A Saga in Axon terms is nothing more than a specific type of Event Handler.
As such, Axon will use an Event Processor to give a Saga instance its events.
Event Processors come in two flavors:
SubscribingEventProcessor
TrackingEventProcessor
You should describe a subscribing processor as "receiving the events from the EventBus
within the same JVM".
A tracking processor should be described as "pulling events from the EventStore
, keeping track of the progress through as shareable token.
The nature of your question now highly depends on which Event Processor is being used.
With a SubscribingEventProcessor
you would by definition not share the event load between different instances of the same app.
Thus, a given Saga would be loaded on any live instance, given both receive events associated to the same saga.
Needless to say, using the subscribing processor for Sagas does no work well if you are going to distributed the application running those Saga instances.
Instead, it is highly recommended to use a TrackingEventProcessor
to be the source of events for a specific Saga instance.
In doing so, any load sharing follows from the requirement that a TrackingToken
must be claimed by such a processor to be able to do any work (aka, handling events).
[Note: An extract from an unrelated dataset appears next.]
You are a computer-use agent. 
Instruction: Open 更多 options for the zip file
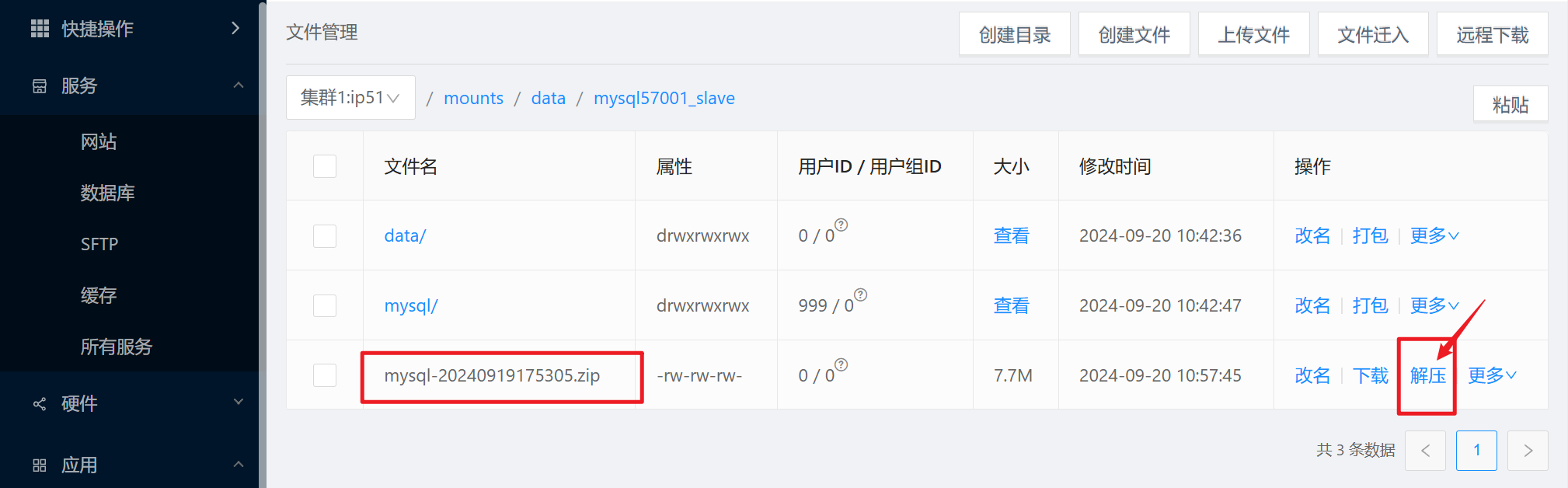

Thus, to share the workload of providing events from the event store to your Saga instances in Axon, you would have to do the following:
- Set up a
TrackingEventProcessor
for said saga type
- Set up a
TokenStore
, where the underlying storage mechanism is shared among all app instances
- [Optional] If you want parallel processing of the event stream, you will have to segment the
TrackingToken
for the given saga type. [EDIT] On top of this, the saga_entry
table used by the SagaStore
should also be shared among among all app instances running the given Saga type
Hope this answer suffices for the "many more questions" you have @Yoann!